Сегодня, видимо, никто сюда не придет, чтобы рассказать мне новости, я уже могу раздеться, приготовить все к ночи. Зеленая куртка, которую мне подарил шеф, с годами становилась все тяжелее, рукава, сдается, укоротились, сели, а края обтрепались, и все-таки я с удовольствием ношу ее, так же как и яловые сапоги, что привез мне Макс на пасху. Однажды, когда я поднял воротник куртки — я стоял в тени молодых кедров, — люди Элефа спутали меня с шефом и послали ко мне одного из своих, чтобы он изложил мне какую-то их просьбу; я не понял, почему они так радовались своей ошибке. А что я зашил в подкладку, никого не касается, пустой патрон для дроби никогда никто не увидит. Мои штаны — не знаю, почему я штаны снашиваю скорее, чем куртки, — даже те темные, что подарила мне жена шефа, уже сильно обтрепались, на коленях обвисли пузырями и так истерлись, что мне вот-вот придется ставить заплаты. С носками у меня благополучно, я же все лето их не ношу.
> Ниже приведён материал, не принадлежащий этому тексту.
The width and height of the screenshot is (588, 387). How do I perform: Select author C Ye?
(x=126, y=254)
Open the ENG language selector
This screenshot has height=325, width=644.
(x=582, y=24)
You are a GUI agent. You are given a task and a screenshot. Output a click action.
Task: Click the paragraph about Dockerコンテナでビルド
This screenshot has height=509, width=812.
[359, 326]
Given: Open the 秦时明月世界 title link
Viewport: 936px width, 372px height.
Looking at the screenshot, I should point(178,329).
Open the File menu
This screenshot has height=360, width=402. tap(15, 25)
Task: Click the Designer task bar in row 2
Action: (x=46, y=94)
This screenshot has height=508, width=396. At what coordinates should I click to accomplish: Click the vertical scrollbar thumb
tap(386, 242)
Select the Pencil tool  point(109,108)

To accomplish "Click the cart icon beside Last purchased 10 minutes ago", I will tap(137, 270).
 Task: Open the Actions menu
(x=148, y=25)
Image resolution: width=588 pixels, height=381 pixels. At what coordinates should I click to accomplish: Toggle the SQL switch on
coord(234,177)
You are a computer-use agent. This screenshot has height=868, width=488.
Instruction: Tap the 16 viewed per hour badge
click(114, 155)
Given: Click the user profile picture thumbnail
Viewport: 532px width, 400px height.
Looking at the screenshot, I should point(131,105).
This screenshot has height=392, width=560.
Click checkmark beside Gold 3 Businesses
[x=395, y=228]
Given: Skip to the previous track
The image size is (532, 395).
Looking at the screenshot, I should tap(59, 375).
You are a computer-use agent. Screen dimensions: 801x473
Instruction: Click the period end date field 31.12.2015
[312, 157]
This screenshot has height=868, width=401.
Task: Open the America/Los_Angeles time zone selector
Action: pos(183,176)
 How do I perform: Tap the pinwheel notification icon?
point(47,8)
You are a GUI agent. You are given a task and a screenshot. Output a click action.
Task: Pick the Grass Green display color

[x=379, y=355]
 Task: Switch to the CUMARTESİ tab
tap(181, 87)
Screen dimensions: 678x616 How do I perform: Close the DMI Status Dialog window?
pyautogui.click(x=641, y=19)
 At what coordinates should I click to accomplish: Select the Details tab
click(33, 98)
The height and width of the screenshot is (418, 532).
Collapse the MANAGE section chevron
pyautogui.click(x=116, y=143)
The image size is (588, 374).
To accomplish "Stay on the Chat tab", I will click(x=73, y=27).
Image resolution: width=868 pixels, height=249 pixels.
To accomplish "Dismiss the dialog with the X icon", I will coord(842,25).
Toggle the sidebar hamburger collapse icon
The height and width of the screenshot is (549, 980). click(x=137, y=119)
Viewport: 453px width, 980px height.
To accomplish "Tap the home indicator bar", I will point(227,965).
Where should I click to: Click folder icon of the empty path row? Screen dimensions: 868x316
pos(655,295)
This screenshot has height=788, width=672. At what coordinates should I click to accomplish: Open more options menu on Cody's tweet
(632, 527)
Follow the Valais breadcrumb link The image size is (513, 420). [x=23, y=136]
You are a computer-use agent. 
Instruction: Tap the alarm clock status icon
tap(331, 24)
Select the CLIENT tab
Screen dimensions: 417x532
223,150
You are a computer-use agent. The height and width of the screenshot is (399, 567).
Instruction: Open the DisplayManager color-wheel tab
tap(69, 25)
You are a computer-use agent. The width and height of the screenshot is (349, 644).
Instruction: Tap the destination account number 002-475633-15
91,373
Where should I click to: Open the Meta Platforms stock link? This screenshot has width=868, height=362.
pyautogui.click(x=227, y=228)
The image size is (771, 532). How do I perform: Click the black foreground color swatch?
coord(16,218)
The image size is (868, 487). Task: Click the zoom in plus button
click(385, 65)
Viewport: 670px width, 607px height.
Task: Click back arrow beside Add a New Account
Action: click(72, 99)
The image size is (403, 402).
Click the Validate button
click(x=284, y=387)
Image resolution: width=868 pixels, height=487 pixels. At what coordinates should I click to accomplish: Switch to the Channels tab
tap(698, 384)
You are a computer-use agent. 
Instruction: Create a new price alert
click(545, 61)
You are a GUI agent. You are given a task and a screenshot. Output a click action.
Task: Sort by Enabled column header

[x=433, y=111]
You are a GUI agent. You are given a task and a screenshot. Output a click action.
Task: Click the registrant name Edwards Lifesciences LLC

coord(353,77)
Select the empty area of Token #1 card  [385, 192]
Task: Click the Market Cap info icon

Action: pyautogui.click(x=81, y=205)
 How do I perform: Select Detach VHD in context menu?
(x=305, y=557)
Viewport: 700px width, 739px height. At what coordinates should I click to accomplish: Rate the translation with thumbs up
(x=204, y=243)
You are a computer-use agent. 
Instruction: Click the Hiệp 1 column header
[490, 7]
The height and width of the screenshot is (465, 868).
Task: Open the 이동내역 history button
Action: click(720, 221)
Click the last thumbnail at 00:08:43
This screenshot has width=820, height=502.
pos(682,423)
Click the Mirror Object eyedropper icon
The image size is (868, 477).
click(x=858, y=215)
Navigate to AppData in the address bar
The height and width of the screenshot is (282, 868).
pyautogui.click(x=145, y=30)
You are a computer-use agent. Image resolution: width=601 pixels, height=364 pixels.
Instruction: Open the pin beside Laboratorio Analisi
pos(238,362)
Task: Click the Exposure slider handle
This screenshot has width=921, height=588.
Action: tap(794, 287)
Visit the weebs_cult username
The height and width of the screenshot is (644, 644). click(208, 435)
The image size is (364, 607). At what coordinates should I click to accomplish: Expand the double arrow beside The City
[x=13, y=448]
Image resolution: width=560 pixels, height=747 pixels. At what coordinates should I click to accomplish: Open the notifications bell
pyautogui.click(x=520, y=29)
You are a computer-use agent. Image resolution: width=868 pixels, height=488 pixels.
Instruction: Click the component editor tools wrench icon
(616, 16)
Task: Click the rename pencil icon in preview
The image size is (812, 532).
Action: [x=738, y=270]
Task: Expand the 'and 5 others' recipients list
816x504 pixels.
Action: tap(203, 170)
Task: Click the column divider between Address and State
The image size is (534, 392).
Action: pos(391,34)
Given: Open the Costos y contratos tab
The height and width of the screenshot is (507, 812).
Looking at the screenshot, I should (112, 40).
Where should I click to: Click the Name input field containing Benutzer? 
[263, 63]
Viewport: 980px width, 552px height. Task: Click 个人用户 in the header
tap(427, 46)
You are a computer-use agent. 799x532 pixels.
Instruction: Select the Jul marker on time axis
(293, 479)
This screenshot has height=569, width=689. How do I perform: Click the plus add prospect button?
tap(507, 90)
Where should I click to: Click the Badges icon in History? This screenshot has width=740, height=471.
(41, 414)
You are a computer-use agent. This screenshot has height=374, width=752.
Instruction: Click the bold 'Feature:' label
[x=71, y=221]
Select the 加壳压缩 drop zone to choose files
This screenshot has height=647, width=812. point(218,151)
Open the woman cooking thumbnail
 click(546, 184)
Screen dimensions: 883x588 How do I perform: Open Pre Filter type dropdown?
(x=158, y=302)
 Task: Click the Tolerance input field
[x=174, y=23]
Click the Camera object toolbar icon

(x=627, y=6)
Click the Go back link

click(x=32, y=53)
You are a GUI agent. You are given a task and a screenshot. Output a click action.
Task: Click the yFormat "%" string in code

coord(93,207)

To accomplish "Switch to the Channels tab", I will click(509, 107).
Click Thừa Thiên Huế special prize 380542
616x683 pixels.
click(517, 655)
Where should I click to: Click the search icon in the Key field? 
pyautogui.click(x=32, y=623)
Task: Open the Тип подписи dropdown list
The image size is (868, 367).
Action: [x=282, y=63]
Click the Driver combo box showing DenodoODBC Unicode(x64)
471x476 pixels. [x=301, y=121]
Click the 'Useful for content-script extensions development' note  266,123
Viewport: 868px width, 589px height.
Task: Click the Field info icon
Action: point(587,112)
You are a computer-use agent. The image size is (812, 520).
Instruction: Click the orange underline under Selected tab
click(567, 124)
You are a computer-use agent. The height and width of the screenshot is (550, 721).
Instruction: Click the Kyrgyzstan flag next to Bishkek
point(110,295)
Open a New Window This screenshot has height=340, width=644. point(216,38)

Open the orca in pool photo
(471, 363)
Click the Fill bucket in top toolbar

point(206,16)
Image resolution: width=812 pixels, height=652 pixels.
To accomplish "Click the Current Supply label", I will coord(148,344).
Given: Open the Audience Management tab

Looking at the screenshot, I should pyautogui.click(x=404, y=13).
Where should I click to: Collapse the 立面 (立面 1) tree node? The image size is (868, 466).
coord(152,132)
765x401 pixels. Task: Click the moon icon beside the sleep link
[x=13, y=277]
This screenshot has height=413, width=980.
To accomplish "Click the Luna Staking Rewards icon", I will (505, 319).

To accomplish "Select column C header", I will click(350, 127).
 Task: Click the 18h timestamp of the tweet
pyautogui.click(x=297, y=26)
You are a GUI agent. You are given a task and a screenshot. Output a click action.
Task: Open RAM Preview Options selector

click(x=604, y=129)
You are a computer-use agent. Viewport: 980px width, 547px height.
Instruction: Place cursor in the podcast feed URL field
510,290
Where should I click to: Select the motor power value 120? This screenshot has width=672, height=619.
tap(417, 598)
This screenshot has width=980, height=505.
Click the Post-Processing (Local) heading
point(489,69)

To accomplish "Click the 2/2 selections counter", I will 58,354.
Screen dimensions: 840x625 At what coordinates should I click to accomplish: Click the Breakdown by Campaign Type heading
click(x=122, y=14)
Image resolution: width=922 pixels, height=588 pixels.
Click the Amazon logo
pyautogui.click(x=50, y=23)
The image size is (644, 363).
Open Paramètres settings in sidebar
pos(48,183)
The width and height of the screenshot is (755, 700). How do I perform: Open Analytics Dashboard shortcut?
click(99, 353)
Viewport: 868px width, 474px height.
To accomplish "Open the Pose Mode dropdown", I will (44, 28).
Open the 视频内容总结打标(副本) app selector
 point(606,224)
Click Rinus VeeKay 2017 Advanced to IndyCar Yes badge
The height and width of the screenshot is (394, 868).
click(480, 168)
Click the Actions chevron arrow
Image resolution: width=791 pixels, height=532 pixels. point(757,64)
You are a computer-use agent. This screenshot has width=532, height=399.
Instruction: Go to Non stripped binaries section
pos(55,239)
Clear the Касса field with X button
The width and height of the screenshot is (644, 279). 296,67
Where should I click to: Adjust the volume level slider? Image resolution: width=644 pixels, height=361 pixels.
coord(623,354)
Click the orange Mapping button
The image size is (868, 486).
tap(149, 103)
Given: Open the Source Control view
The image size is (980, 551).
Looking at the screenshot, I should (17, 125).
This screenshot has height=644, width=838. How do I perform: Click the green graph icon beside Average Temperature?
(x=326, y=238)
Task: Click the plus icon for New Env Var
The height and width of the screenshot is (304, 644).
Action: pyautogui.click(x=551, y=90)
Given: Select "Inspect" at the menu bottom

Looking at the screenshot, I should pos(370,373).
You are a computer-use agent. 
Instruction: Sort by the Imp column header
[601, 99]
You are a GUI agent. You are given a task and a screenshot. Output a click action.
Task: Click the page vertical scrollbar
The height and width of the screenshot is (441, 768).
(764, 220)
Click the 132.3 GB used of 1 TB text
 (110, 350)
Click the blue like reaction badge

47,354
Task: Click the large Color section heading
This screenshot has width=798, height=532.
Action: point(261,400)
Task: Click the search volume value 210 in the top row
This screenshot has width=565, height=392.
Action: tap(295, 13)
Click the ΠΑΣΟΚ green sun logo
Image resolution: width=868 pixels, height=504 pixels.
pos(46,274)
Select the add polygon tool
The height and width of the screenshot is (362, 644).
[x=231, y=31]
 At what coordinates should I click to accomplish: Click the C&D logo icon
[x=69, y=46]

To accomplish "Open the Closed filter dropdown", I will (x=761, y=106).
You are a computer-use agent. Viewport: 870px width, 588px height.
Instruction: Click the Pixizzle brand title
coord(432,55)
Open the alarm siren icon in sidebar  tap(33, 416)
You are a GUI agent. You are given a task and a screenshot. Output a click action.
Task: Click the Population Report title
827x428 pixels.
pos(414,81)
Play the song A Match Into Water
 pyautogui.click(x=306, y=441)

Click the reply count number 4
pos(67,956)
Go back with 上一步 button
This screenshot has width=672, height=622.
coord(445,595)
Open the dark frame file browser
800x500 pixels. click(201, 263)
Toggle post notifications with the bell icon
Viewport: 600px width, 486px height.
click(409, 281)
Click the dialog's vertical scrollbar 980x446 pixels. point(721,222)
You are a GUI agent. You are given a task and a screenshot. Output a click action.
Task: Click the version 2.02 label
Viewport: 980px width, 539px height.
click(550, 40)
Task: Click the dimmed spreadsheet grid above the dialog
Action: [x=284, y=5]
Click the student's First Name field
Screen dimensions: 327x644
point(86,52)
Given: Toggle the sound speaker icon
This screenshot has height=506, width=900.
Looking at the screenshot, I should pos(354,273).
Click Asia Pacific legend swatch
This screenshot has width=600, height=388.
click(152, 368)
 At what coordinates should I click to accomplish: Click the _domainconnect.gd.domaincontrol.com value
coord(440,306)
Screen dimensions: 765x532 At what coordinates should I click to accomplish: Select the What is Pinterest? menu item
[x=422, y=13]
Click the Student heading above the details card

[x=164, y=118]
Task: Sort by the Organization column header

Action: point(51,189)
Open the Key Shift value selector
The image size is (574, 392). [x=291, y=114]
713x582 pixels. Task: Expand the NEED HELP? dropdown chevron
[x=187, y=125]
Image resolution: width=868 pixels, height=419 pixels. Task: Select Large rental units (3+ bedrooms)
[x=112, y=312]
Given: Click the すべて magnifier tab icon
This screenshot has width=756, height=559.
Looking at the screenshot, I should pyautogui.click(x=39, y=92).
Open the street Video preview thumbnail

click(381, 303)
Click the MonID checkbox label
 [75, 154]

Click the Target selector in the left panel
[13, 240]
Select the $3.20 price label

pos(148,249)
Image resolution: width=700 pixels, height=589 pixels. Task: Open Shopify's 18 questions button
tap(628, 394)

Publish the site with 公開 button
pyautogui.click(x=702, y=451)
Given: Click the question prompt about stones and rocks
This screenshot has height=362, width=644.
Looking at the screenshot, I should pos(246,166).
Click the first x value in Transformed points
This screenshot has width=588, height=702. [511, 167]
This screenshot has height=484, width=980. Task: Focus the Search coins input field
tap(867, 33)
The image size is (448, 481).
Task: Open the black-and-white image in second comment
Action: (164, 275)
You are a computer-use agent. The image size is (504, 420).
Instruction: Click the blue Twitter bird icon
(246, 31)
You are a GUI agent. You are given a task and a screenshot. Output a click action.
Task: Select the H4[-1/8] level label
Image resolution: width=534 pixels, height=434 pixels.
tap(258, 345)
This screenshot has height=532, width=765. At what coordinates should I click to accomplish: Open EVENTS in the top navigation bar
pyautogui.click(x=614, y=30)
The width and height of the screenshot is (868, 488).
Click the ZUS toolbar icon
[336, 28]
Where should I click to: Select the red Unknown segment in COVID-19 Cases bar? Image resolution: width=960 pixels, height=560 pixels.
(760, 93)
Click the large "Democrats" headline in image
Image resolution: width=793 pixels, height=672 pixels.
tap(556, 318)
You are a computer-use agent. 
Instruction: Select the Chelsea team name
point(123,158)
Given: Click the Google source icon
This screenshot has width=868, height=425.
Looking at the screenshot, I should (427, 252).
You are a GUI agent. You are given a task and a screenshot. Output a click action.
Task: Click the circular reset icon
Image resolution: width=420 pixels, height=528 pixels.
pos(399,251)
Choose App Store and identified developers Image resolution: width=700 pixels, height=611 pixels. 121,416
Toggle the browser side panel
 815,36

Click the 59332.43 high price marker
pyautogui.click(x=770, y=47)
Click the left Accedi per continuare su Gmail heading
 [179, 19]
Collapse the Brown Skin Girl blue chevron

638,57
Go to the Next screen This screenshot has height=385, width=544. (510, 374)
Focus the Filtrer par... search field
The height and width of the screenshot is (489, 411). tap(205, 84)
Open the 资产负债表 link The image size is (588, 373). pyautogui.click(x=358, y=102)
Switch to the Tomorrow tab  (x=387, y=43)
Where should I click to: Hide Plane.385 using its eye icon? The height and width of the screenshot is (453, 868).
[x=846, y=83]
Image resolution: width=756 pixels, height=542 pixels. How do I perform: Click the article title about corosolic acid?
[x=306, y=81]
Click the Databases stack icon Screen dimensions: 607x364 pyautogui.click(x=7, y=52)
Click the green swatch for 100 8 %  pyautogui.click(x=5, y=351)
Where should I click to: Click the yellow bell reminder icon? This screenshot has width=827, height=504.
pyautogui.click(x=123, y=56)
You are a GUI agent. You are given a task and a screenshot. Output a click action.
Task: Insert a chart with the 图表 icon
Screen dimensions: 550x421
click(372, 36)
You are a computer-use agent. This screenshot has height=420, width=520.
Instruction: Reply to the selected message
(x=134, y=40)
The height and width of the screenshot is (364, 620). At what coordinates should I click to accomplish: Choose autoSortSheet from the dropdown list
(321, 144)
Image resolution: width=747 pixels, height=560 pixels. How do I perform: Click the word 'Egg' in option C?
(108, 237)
Это Иоахим; луч его карманного фонаря шныряет по грядкам и посадкам, останавливается на дорогах, поворачивает к хозяйственным постройкам, их с тех пор, как он здесь распоряжается, приказано запирать. Он совершает свой последний контрольный обход, что делает почти каждый вечер. Не к Максу, который всегда держался в стороне, проникся шеф доверием, а к Иоахиму, который, видимо, и на свет-то явился всем недовольный, а мимо меня всегда, только качая головой, проходит, словно от меня никакого толка и быть не может. Даже в такой день он не захотел отказаться от контрольного обхода; если бы он стал хозяином, так, пожалуй, всем нам начал бы подавать команду, когда спать укладываться; подавал бы он команду тихо, ведь голос он повышать не любит. Иной раз он может так долго молча на меня глядеть, что я, занятый пересадкой в горшки или вырезкой побегов, совсем теряюсь, начинаю дрожать. Его называли когда-то гусенком, он был такой нежный, кожа у него была такая чувствительная. Он был бы рад, если бы я отсюда убрался.
Нет смысла, пожалуй, ждать, когда придет сон, пусть сперва проедет ночной поезд; только услышав свисток его паровоза, я смогу заснуть. Легче всего я засыпаю, если думаю о ветре среди елей, как он тихо проскальзывает меж их крон, или думаю о тихом учебном плаце, над которым парят в теплом воздухе два канюка. Часто я даже не успеваю подумать, что вот засыпаю, потому что уже заснул и, может, уже вижу сон, вижу, что лежу на дне реки Мемель, а высоко над собой вижу медленно плывущие плотные тучи, тугие, точно мешки, набитые картофелем. Теперь уже недолго ждать до свистка паровоза.
Когда наш десятник Эвальдсен видит, как я быстро сую в рот пару-тройку семян, он грозит мне или морщится и отворачивается. Он грозит мне шутя, ведь он добродушен и снисходителен, как едва ли кто другой, и морщится он, видимо, считая, что семена на вкус горькие или отдают гнилью, а кое-какие — перебродившей кислятиной. У меня, считает он, желудок, видимо, что у дрозда, все сходит мне без последствий: не пузырится у меня пена в уголках губ, зрачок не застывает и я не катаюсь в судорогах.